My360 Mycophenolic Acid Delayed Release Tablets USP 360 mg

Description:
My360 is an enteric formulation of Mycophenolate sodium that delivers the active moiety Mycophenolic acid (MPA). My360 is an immunosuppressant agent. MPA is chemically designated as(E)-6-(4-hydroxy-6-methoxy-7-methyl-3-oxo-1,3-dihydroisobenzofuran-5-yl)-4-methylhex-4-enoic acid sodium salt. Its empirical formula is C17H19O6 Na and molecular weight is 342.32.

Composition:

Each film-coated tablet contains enteric coated Mycophenolate Sodium 360 mg.

Mode of Action
The mechanism of action of MPA is based on interference with purine synthesis. It is a reversible, noncompetitive inhibitor of inosine monophosphate dehydrogenase (IMPDH), which is an enzyme that facilitates the conversion of inosine monophosphate (IMP) to xanthosine monophosphate, a precursor of guanine nucleotides.
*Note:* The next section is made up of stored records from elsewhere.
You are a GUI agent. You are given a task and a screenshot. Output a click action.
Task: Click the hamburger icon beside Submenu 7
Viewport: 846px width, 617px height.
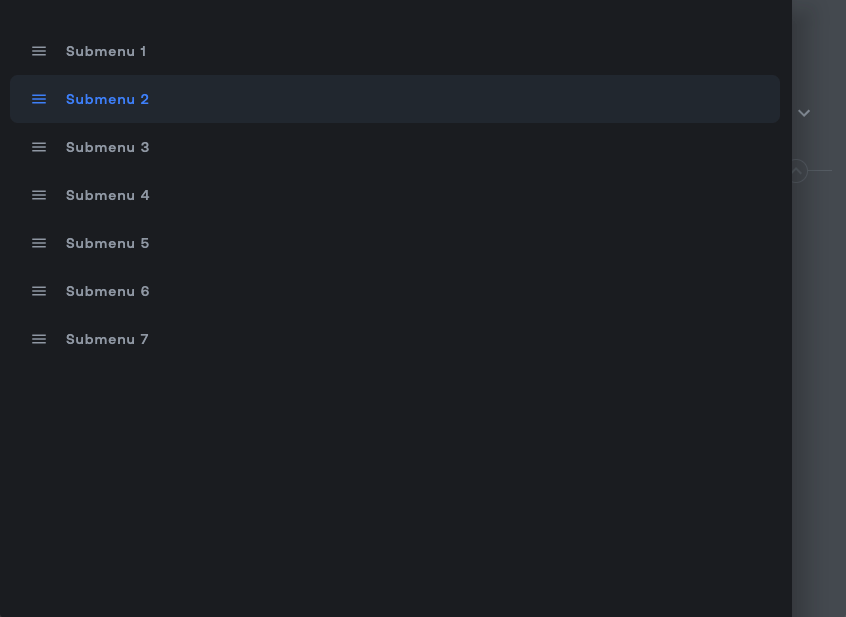[x=39, y=339]
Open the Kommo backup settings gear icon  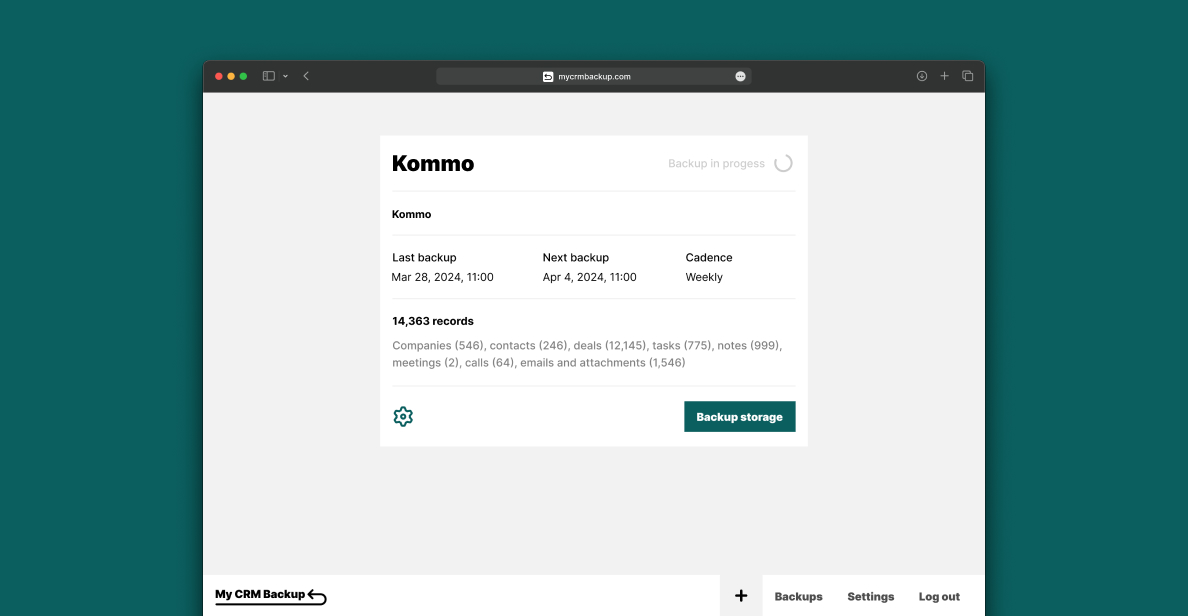point(403,417)
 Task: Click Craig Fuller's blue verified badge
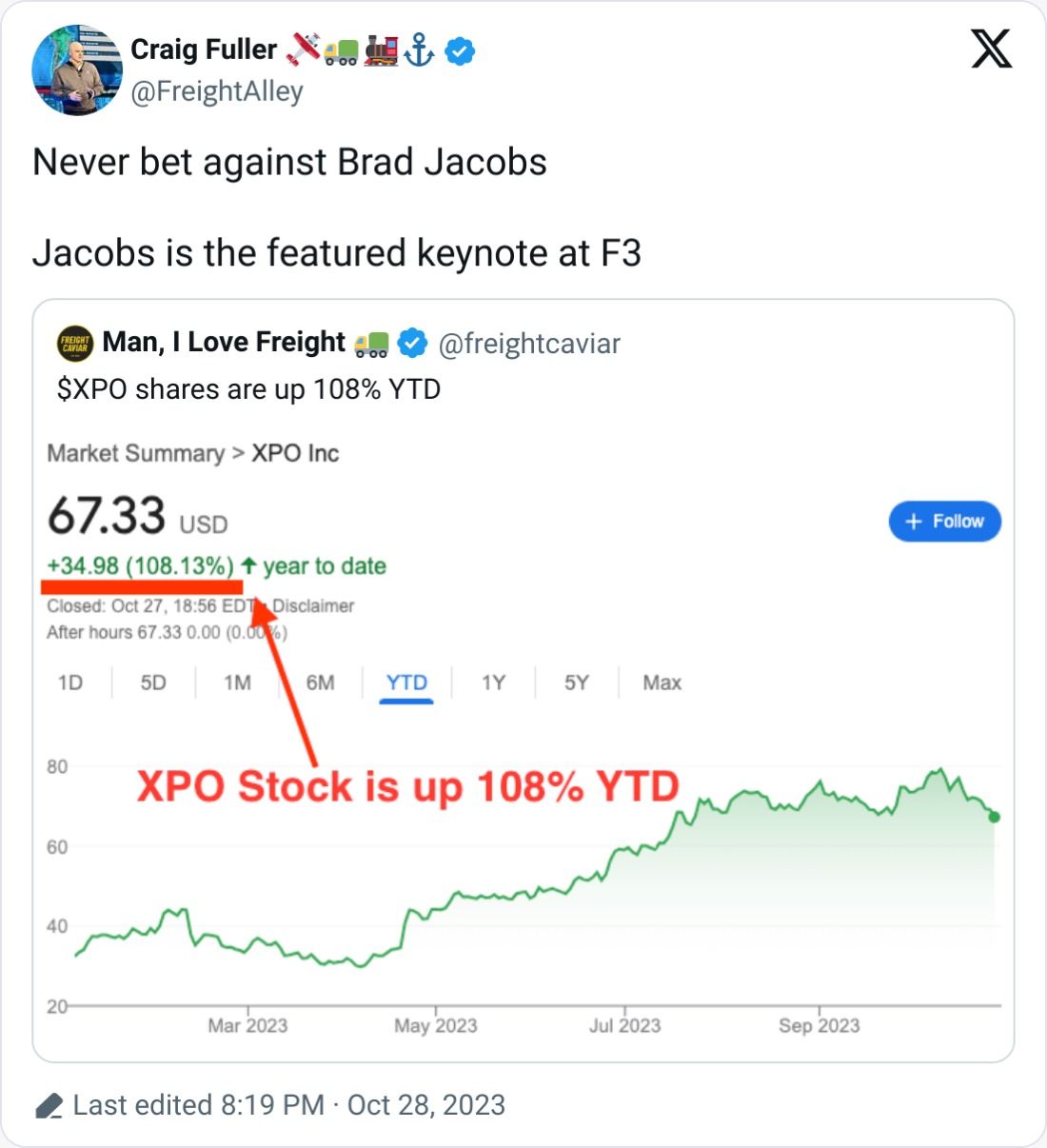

This blocks the de novo synthesis of guanosine nucleotides that are necessary substrates for DNA and RNA synthesis. Unlike other cell types which can use the salvage pathways, B and T lymphocytes are dependent upon the de novo pathway for the generation of guanosine. My360 is designed to reduce the adverse GI events of MPA (in particular nausea, vomiting, dyspepsia and abdominal pain).

Pharmacokinetics:
Absorption

My360 is extensively absorbed from the GI tract. The protein binding of Mycophenolic acid glucuronide (MPAG) is 82%. The free MPA concentration may increase under conditions of decreased protein binding (uremia, hepatic failure and hypoalbuminemia). Vitro studies demonstrated that the enteric-coated My360 tablet does not release MPA under acidic conditions (pH <5) as in the stomach, but is highly soluble in neutral pH conditions as in the intestine.

Distribution

Mycophenolic acid is 97% bound to plasma proteins. The mean (± SD) volume of distribution at steady state and elimination phase for MPA is 54 (± 25) L and 112 (± 48) L respectively. MPA is highly protein bound to albumin >98%. The protein binding of Mycophenolic acid glucuronide (MPAG) is 82%. The free MPA concentration may increase under conditions of decreased protein binding (uremia, hepatic failure, and hypoalbuminemia).

Metabolism

Mycophenolate is converted to active MPA, which undergoes enterohepatic recirculation. MPA is metabolised by glucuronidation to the inactive glucuronide.

Excretion

Via urine (as the glucuronide and negligible amounts of MPA); via faeces (about 6% of a dose). Mean half-life of MPA: 17.9 hours (as oral Mycophenolate mofetil) and 16.6 hours (as IV Mycophenolate mofetil); 12 hours (as Mycophenolate sodium).

Indication

Mycophenolate Sodium is indicated for the prophylaxis of organ rejection in patients receiving allogenic renal transplants, administered in combination with Cyclosporine and corticosteroids.

Contraindication

My360 is contraindicated in patients with a hypersensitivity to Mycophenolic acid, Mycophenolate mofetil (MMF) or to any of its excipients.

Precautions

Monitoring: Perform complete blood counts weekly during first month of treatment, twice monthly for second and third months, then monthly throughout the first year.

GI hemorrhage: Since Mycophenolate has been associated with an increased incidence of GI adverse events, including infrequent cases of GI tract ulceration, hemorrhage and perforation.

Delayed renal graft function post transplant: No dose adjustment is recommended for these patients.